Orgovyx, researchers wrote, “achieved high castration rates in 95% or more of patients across localized, locally advanced, recurrent, and/or metastatic disease. Rapid testosterone recovery was achieved with [Orgovyx], and no new safety concerns were identified in the radiotherapy setting.” These results, they further noted, “suggest that [Orgovyx] is safe and effective in patients receiving radiotherapy for prostate cancer.”
The injectable treatments, Choudhury explained, work by initially overloading the body’s testosterone production machinery, leading to an overdrive of the system that eventually causes it to shut itself off. Orgovyx, conversely, directly blocks the production of testosterone.
“So, rather than overdriving the system and then locking it up, [Orgovyx] actually locks it directly so that the testosterone never has a surge at the beginning so that testosterone becomes lower much faster and stays lower during the course of treatment — what we call the sustained castration rate in these particular trials,” he said. “But, also interestingly, after you stop, it wears off more quickly and then the testosterone recovers more quickly.”
For example, researchers noted, in the Orgovyx and Firmagon patient arms 52% of patients (34 patients) and 16% (six patients) had testosterone levels return to baseline within 12 weeks of discontinuing treatment.
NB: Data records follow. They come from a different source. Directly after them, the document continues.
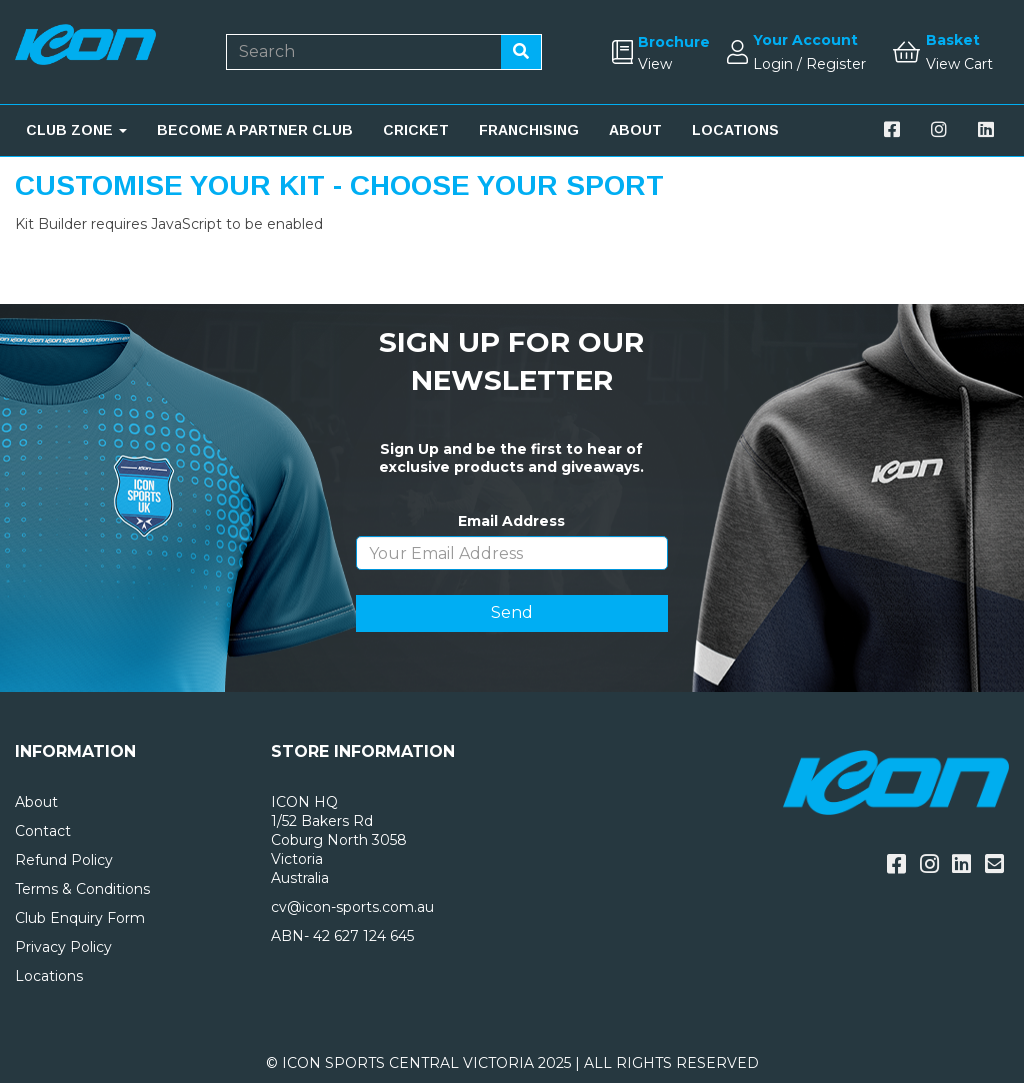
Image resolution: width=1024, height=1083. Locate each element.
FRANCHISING (529, 130)
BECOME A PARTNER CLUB (255, 130)
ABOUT (635, 130)
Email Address (511, 521)
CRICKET (416, 130)
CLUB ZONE (76, 130)
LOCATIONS (735, 130)
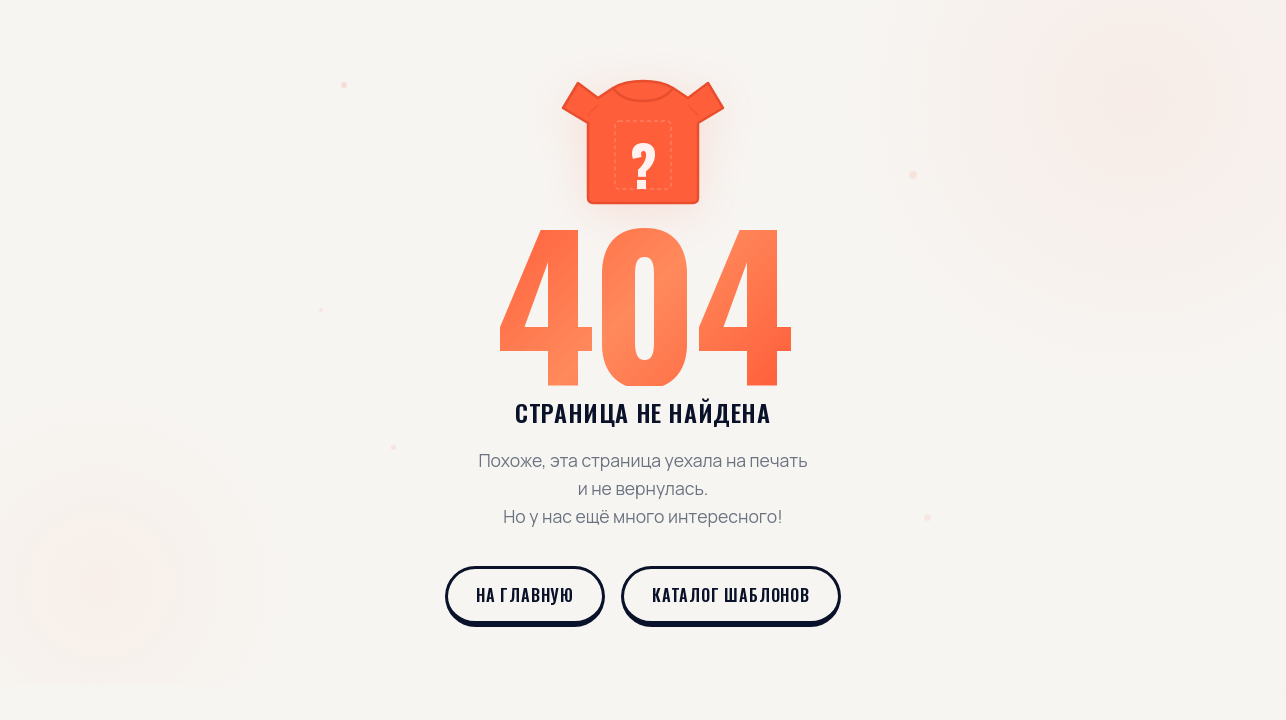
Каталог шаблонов (731, 595)
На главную (525, 595)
Furthermore, researchers stated that a previous study showed that among patients receiving long-term androgen deprivation therapy with an injectable drug at a median duration of 24 months, 47% of patients did not recover to normal testosterone levels within two years after stopping.“In contrast,” they wrote, “even after 48 weeks of [Orgovyx] treatment, most men recovered to normal testosterone levels within 90 days after discontinuing ADT.”
Side effects associated with lowered testosterone, Choudhury said, can include lowered sexual interest and sexual function as well as fatigue, hot flashes, moodiness, achiness and more concerning symptoms such as weight gain, increased blood sugar and cholesterol, and decreased muscle mass and bone mass.
“That's why it's very important that, after the treatment is done, that we want the testosterone to recover back to the normal range, so people are not having to deal with those sorts of long-term side effects,” he said.